Propeller Slipstream Correction for Wind Tunnel Applications

Abstract

In the post processing of acquired wind tunnel force measurements, propeller-driven aircrafts need a preliminary correction of the propeller slipstream. Propeller slipstream effect has two major contributions to the flow field. The first one is the increase in dynamic pressure and the second is the addition of rotation in the flow field. Without a slipstream correction, standard wind tunnel corrections cannot be implemented because powering the propeller violates the underlying assumptions of the standard correction methods according to Eckert. As a result, Eckert has developed a thrust correction formula that only includes the increase of dynamic pressure. This research has been conducted to develop a novel correction to include both the increase in dynamic pressure and the effect of rotation induced by the propeller slipstream. Initially, a non-linear Surface Vorticity Panel Method (SVPM) was chosen in order to have a non-prescribed slipstream strength and shape. However, there were problems with convergence time and slipstream deformation. Therefore, the model was reduced to a linear model first suggested by Schroijen. The propeller was modeled as a mix of BEM and vortex theory.
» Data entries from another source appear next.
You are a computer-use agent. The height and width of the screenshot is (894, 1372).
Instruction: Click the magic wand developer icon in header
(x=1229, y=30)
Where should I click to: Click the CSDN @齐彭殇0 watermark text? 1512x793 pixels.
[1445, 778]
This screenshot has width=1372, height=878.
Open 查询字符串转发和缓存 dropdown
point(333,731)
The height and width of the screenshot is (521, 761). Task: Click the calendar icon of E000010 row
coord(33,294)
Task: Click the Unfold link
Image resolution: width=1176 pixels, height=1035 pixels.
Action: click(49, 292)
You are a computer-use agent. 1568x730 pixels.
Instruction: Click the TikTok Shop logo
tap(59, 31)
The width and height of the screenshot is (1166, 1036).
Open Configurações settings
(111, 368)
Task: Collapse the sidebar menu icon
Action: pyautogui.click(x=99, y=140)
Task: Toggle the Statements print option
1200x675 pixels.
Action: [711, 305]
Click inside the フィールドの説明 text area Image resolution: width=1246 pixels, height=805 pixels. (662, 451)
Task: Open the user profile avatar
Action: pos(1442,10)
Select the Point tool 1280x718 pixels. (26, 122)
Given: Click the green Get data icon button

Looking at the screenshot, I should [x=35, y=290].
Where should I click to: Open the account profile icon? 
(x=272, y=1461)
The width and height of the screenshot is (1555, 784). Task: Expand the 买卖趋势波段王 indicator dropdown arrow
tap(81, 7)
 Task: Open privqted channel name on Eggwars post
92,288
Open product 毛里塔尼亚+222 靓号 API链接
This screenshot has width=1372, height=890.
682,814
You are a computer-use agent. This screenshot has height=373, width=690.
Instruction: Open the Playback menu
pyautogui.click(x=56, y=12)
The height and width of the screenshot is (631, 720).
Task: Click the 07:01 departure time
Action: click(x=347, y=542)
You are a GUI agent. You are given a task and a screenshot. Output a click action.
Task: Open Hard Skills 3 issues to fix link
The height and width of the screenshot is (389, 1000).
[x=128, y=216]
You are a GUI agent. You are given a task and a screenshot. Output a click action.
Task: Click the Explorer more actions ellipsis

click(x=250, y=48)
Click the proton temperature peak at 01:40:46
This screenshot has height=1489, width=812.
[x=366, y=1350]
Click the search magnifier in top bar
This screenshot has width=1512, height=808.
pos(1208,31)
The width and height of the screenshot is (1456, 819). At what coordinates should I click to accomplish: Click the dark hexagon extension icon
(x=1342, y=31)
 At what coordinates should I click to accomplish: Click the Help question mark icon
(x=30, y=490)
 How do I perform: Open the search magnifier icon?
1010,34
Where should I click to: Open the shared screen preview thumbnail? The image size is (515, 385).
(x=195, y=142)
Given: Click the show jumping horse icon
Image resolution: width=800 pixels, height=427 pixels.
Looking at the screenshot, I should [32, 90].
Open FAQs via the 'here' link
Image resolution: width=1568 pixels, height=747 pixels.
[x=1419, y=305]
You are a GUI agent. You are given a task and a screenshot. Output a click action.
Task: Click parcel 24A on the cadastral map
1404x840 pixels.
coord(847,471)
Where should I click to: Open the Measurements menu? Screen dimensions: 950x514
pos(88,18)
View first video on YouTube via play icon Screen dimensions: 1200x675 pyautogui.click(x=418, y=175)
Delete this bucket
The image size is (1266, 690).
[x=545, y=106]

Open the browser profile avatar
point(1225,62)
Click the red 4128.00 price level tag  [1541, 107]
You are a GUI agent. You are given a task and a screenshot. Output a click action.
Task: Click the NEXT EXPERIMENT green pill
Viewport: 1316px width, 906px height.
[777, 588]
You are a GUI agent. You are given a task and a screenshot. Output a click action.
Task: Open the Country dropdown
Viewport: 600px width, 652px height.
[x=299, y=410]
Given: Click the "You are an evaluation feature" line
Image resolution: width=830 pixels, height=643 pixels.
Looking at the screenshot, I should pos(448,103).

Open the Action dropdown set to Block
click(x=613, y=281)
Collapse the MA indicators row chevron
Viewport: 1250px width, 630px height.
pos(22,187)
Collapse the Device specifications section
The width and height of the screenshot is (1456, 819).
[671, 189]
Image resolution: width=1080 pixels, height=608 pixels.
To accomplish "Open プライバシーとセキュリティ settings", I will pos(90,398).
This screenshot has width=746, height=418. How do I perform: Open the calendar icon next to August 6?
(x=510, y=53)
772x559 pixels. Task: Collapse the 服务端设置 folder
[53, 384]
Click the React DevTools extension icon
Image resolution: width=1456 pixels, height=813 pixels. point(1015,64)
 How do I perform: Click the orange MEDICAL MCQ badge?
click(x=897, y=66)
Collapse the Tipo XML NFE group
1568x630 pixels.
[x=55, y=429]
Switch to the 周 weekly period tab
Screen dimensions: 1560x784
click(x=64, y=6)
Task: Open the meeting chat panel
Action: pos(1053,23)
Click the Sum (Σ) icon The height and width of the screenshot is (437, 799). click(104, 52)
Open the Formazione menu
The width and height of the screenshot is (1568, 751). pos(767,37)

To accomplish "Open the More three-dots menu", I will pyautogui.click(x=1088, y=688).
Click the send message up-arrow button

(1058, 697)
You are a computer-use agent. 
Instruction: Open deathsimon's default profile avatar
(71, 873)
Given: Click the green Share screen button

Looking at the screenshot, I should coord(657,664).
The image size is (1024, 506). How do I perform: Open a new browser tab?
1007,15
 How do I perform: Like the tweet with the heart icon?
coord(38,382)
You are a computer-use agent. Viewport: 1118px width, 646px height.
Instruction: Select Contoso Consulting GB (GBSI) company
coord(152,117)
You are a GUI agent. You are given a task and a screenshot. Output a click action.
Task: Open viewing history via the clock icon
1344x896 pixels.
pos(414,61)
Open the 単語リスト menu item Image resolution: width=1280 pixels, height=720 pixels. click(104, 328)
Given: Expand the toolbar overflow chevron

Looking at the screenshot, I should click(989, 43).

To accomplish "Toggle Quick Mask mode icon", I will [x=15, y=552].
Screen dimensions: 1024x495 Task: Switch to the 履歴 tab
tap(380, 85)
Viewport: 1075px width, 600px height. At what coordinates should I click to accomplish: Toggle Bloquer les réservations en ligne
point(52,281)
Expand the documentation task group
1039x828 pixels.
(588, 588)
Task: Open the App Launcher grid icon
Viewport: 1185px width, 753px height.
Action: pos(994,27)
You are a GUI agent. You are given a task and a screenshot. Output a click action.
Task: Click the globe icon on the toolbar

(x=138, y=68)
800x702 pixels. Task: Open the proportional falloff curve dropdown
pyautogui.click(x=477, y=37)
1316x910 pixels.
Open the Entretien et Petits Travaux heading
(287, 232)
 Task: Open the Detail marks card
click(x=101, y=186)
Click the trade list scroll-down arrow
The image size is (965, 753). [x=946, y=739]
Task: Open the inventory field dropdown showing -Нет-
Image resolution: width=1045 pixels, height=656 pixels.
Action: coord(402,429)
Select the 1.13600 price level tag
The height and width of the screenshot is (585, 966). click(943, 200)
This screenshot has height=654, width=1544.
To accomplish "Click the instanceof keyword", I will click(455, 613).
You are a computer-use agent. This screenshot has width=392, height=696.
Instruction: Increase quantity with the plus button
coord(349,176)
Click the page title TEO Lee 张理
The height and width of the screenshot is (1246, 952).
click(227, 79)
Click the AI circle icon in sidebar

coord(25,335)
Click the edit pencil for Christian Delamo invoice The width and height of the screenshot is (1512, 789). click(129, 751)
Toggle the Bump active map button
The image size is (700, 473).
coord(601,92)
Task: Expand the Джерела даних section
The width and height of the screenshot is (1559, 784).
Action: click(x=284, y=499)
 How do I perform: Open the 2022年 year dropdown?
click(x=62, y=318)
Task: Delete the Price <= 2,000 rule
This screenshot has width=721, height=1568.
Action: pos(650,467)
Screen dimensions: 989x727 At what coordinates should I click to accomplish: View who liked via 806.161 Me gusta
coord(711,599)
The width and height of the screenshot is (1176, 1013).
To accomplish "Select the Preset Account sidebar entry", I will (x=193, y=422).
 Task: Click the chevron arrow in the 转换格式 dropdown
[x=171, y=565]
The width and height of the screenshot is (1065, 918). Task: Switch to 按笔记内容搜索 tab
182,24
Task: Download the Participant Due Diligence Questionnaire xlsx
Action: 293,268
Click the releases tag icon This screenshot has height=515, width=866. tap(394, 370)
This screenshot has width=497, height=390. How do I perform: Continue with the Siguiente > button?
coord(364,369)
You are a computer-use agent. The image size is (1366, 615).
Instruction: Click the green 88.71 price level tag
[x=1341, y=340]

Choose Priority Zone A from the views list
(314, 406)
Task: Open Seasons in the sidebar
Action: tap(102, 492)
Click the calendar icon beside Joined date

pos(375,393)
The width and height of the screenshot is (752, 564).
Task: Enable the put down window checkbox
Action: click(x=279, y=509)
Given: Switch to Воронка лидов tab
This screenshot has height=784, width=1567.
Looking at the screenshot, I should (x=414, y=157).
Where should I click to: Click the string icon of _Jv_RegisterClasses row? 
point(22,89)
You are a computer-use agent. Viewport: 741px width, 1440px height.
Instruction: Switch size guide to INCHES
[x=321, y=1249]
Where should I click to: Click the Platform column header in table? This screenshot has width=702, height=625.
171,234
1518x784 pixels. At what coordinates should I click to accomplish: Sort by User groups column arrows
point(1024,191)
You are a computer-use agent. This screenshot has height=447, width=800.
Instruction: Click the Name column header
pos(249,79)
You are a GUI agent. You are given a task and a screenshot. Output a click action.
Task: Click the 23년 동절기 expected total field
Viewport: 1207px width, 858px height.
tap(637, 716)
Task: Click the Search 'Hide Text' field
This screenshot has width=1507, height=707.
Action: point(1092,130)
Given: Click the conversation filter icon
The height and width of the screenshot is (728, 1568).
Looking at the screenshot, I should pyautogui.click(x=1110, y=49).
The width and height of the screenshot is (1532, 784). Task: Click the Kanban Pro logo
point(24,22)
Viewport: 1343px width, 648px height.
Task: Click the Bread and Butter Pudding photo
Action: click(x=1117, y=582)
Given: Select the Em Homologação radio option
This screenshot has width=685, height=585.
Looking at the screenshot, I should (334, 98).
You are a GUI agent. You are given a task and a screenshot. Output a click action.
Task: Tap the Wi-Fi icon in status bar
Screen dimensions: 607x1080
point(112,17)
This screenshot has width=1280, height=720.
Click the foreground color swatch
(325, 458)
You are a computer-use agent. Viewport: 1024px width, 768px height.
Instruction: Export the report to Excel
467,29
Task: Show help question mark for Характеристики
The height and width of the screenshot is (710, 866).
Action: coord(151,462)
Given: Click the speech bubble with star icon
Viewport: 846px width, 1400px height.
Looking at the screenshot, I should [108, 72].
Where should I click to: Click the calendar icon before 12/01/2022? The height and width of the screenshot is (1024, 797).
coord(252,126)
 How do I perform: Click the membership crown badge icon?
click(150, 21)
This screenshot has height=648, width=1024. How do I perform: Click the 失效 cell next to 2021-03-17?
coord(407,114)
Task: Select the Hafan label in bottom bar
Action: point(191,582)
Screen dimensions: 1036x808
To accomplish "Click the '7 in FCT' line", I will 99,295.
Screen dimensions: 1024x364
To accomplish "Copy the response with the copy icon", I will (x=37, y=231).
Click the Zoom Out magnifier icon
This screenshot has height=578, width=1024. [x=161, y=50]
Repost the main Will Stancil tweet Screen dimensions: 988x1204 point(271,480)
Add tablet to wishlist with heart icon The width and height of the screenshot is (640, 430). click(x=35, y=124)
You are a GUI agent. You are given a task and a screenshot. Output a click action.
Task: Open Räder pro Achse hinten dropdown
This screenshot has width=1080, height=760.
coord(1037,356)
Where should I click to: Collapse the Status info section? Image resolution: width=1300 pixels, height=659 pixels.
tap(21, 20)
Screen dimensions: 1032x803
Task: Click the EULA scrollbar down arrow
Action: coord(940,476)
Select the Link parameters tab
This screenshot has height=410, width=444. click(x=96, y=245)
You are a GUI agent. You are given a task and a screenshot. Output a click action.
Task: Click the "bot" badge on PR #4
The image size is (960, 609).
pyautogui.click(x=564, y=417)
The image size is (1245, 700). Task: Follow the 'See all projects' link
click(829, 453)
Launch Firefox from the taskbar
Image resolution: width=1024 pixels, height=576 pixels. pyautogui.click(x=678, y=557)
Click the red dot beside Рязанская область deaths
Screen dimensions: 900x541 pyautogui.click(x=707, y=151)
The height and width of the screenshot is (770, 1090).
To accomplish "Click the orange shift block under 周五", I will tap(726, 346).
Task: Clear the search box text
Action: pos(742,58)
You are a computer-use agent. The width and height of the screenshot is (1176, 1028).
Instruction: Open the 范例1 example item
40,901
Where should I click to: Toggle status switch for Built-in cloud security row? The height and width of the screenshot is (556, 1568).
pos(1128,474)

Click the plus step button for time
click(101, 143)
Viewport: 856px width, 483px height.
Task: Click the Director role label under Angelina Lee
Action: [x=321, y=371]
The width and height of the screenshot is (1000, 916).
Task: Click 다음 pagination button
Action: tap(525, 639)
The wing and empennage was modeled by VLM. Fuselage was modeled after Multhopp’s vertical slit representation and a forced potential solution was implemented to simulate the wing root effect. The wind tunnel experiments were conducted in various angle of attacks and thrust ranges. Results show that the panel method can simulate the rotational nature of the slipstream accurately and the wing lift distribution is parallel to the literature. The new proposed correction was adequate at approximating the propeller slipstream lift and can produce closer results than the Eckert correction at some instances.